Problem requirements: Please write out exactly the lines of the data below from the line holding "Task: Click the IP地址 input field" through the line holding "This screenshot has width=642, height=347.", and leave out the rest.

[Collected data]
--------------------------------------------------
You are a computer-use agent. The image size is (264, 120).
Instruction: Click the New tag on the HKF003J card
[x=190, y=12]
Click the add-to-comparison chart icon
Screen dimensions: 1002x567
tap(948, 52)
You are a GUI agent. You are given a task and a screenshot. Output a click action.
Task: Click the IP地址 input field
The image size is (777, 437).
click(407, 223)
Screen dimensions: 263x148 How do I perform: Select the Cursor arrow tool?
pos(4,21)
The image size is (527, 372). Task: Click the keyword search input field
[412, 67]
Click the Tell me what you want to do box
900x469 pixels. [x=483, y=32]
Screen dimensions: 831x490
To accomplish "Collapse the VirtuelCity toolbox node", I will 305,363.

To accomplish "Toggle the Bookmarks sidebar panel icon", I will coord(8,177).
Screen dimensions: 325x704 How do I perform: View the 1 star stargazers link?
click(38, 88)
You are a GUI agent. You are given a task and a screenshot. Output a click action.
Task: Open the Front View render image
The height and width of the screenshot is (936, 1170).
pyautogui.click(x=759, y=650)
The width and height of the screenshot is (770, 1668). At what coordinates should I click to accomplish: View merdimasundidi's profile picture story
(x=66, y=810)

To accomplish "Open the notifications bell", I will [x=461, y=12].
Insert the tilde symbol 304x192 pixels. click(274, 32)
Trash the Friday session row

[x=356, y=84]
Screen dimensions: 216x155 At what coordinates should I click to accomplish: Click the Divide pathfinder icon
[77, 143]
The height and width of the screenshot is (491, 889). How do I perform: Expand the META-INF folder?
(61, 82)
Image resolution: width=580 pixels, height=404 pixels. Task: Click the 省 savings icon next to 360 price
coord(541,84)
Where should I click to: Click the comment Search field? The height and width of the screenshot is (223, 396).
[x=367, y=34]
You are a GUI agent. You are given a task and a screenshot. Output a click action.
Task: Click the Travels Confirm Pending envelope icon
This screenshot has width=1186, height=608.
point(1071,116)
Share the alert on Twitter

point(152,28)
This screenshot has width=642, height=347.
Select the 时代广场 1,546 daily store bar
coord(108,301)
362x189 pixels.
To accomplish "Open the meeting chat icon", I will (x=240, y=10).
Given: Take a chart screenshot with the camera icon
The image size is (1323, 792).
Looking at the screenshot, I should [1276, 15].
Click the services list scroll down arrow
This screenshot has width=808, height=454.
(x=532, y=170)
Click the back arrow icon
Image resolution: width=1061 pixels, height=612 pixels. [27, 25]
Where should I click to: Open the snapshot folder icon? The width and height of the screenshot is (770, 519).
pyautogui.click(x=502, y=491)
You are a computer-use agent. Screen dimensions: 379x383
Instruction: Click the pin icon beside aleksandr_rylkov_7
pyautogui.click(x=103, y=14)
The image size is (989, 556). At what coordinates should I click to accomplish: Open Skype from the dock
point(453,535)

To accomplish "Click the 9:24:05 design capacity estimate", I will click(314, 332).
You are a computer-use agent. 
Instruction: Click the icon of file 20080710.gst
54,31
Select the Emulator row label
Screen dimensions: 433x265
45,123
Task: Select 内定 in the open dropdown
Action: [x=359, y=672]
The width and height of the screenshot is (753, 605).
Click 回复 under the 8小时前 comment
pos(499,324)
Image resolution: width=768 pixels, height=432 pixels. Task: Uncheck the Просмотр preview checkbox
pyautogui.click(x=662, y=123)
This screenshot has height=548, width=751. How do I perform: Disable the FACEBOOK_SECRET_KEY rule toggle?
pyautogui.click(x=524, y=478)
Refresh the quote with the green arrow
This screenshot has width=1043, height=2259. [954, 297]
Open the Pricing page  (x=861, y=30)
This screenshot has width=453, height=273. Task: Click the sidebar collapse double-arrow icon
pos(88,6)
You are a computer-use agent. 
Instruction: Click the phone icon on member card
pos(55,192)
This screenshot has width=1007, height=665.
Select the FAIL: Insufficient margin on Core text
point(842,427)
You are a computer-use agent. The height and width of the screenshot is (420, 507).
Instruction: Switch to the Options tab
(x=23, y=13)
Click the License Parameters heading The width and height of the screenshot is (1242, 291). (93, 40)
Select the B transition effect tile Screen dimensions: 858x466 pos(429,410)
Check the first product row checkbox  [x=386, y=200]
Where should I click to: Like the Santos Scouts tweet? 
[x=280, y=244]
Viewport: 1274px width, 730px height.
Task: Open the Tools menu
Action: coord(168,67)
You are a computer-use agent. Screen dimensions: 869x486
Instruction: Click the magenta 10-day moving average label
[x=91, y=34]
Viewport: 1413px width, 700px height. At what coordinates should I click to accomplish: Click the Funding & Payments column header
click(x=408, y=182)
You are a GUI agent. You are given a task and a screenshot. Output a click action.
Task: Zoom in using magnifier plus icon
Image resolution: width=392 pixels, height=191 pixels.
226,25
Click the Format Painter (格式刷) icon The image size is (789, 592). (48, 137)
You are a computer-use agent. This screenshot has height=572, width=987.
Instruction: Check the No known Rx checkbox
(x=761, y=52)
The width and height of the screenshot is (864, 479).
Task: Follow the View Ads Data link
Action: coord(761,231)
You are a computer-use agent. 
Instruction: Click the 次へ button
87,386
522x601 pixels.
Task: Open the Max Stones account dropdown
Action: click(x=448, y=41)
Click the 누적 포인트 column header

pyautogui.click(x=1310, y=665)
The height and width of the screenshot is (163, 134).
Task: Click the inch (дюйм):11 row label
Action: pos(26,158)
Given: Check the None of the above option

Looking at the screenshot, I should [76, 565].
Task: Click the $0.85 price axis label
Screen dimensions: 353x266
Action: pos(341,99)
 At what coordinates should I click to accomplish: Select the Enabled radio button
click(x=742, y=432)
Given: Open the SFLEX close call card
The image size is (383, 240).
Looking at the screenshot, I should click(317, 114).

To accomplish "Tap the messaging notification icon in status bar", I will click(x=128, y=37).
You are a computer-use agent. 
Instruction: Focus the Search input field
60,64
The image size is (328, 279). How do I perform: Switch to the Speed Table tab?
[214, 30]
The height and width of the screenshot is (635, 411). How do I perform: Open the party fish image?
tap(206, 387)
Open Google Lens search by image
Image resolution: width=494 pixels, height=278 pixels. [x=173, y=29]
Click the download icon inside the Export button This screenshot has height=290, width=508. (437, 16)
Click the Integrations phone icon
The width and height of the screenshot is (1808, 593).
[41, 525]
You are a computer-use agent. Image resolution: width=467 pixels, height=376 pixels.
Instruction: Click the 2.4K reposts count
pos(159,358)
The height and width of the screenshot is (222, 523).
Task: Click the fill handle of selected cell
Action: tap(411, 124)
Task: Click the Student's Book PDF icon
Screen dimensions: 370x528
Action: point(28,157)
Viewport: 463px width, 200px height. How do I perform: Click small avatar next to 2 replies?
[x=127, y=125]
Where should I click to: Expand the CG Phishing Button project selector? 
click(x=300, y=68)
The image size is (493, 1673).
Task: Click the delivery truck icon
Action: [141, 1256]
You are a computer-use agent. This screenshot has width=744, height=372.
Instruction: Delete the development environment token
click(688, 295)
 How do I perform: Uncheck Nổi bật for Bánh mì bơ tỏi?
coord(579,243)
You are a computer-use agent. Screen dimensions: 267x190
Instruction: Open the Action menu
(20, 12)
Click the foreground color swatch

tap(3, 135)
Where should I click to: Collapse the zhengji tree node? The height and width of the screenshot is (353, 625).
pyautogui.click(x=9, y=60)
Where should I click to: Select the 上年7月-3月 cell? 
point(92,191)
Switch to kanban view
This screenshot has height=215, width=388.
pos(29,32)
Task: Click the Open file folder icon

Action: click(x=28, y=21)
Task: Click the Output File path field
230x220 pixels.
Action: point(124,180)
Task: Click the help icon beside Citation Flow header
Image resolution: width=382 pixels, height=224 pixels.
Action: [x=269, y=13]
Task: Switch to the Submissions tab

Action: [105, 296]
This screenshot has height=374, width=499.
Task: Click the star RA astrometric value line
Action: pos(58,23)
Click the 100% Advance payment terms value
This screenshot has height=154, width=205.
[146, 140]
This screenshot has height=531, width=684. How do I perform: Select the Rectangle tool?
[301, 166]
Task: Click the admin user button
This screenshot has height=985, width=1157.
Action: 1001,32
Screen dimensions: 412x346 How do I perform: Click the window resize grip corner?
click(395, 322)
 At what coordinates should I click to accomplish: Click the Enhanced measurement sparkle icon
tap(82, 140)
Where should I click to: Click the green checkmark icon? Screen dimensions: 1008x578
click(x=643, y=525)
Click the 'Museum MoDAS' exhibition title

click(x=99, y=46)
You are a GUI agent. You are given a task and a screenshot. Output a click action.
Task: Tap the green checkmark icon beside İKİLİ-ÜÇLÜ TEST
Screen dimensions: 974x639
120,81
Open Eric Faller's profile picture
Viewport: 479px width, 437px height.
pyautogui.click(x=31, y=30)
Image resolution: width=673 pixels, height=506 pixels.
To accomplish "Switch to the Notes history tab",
--------------------------------------------------
Solution to the problem:
Task: Click the IP地址 input field
The image size is (777, 437).
click(407, 223)
Screen dimensions: 263x148 How do I perform: Select the Cursor arrow tool?
pos(4,21)
The image size is (527, 372). Task: Click the keyword search input field
[412, 67]
Click the Tell me what you want to do box
900x469 pixels. [x=483, y=32]
Screen dimensions: 831x490
To accomplish "Collapse the VirtuelCity toolbox node", I will 305,363.

To accomplish "Toggle the Bookmarks sidebar panel icon", I will coord(8,177).
Screen dimensions: 325x704 How do I perform: View the 1 star stargazers link?
click(38, 88)
You are a GUI agent. You are given a task and a screenshot. Output a click action.
Task: Open the Front View render image
The height and width of the screenshot is (936, 1170).
pyautogui.click(x=759, y=650)
The width and height of the screenshot is (770, 1668). At what coordinates should I click to accomplish: View merdimasundidi's profile picture story
(x=66, y=810)

To accomplish "Open the notifications bell", I will [x=461, y=12].
Insert the tilde symbol 304x192 pixels. click(274, 32)
Trash the Friday session row

[x=356, y=84]
Screen dimensions: 216x155 At what coordinates should I click to accomplish: Click the Divide pathfinder icon
[77, 143]
The height and width of the screenshot is (491, 889). How do I perform: Expand the META-INF folder?
(61, 82)
Image resolution: width=580 pixels, height=404 pixels. Task: Click the 省 savings icon next to 360 price
coord(541,84)
Where should I click to: Click the comment Search field? The height and width of the screenshot is (223, 396).
[x=367, y=34]
You are a GUI agent. You are given a task and a screenshot. Output a click action.
Task: Click the Travels Confirm Pending envelope icon
This screenshot has width=1186, height=608.
point(1071,116)
Share the alert on Twitter

point(152,28)
This screenshot has width=642, height=347.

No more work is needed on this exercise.